_Testo estratto_
# # # #

Grandi protagonisti degli anni Novanta, durante i quali la Lazio di Cragnotti poteva vantare una rosa da top club mondiale e la Roma provava a rispondere coi Sensi allo strapotere tecnico dei biancocelesti, sono Angelo Peruzzi, Roberto Muzzi, Sinisa Mihajlovic e Diego Fuser.

Peruzzi, primo portiere ad aver vestito entrambe le maglie, cresce nella Roma ed esordisce a 17 anni in Serie A in un Milan-Roma del 1987 al posto Franco Tancredi, stordito da un petardo. Dopo un anno in prestito al Verona, nella stagione 1990-91 parte come titolare in giallorosso ma dopo tre giornate arriva una squalifica per doping. Dal 1991 al 1999 si lega alla Juventus. Dopo una stagione all’Inter, nel 2000 arriva il passaggio alla Lazio, nella quale chiude la carriera nel 2007 come Campione del Mondo.

Muzzi, che sarà legato alla Roma anche come viceallenatore, cresce nel settore giovanile dei giallorossi come Peruzzi, ed esordisce in prima squadra nel corso del campionato 1989-90. Nella stagione successiva arrivano i primi tre gol in Serie A. Nel 1992-93 contribuisce con un suo gol al 2-0 in semifinale di andata di Coppa Italia con la quale la Roma pone fine all’imbattibilità lunga 11 mesi del Milan di Fabio Capello. Nel 1994 passa al Cagliari e successivamente nel 1999 all’Udinese. Nel 2003-04 torna per due stagioni nella Capitale sponda Lazio.

# # # #

_Dati forniti_
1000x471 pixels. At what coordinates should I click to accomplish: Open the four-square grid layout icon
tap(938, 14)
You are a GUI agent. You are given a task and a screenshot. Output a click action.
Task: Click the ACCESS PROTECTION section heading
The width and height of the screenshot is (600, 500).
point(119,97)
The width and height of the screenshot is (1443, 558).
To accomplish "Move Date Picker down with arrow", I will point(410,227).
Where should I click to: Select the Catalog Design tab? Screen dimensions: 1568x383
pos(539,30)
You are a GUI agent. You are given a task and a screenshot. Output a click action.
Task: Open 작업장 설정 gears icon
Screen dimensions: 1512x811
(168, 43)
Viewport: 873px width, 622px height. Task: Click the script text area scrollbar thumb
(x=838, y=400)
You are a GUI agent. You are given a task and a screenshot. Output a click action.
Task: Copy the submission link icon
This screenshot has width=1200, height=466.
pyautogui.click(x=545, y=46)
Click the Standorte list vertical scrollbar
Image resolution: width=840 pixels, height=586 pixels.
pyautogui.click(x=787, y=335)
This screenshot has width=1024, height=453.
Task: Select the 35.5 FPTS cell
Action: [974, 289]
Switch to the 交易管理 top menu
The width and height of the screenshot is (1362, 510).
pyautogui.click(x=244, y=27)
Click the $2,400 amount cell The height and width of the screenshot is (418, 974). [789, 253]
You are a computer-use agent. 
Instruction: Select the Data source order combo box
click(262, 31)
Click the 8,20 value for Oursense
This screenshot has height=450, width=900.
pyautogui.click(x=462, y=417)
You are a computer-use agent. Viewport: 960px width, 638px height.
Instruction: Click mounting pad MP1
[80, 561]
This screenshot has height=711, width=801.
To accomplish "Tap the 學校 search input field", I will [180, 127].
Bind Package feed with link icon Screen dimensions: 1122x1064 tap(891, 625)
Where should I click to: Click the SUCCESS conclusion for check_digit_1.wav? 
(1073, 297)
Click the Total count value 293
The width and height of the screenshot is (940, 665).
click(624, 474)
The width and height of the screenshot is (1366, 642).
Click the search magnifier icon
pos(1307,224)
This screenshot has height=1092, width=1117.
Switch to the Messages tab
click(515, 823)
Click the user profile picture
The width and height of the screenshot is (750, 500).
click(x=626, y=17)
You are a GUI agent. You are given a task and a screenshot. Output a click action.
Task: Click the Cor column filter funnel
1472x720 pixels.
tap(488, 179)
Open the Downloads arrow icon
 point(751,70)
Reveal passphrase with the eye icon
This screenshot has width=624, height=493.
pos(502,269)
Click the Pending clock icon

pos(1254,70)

# # # #

_Esercizio da svolgere_
Continua il testo sui protagonisti di Lazio e Roma degli anni Novanta, riprendendo dopo la sua ultima frase.

_Esercizio svolto_
Indimenticabile e tifosissimo laziale, da quando ne diventerà calciatore, capitano e simbolo, Sinisa Mihajlović arriva a Roma, sponda AS Roma, nel 1992 dopo aver vinto la Coppa Campioni con la Stella Rossa. Resta in giallorosso per due stagioni sotto la guida di Vujadin Boskov prima e Carlo Mazzone poi, senza mai trovare la sua collocazione definitiva da difensore centrale. Con la Roma disputa 69 partite realizzando 7 gol. Dal 1994 al 1998 passò alla Sampdoria e nelle sei stagioni successive diventa protagonista nella Lazio, attirandosi una particolare antipatia da parte dei tifosi giallorossi, probabilmente per il forte legame che stringe, d’altra parte, con quelli biancocelesti (fino alla fine dei suoi giorni).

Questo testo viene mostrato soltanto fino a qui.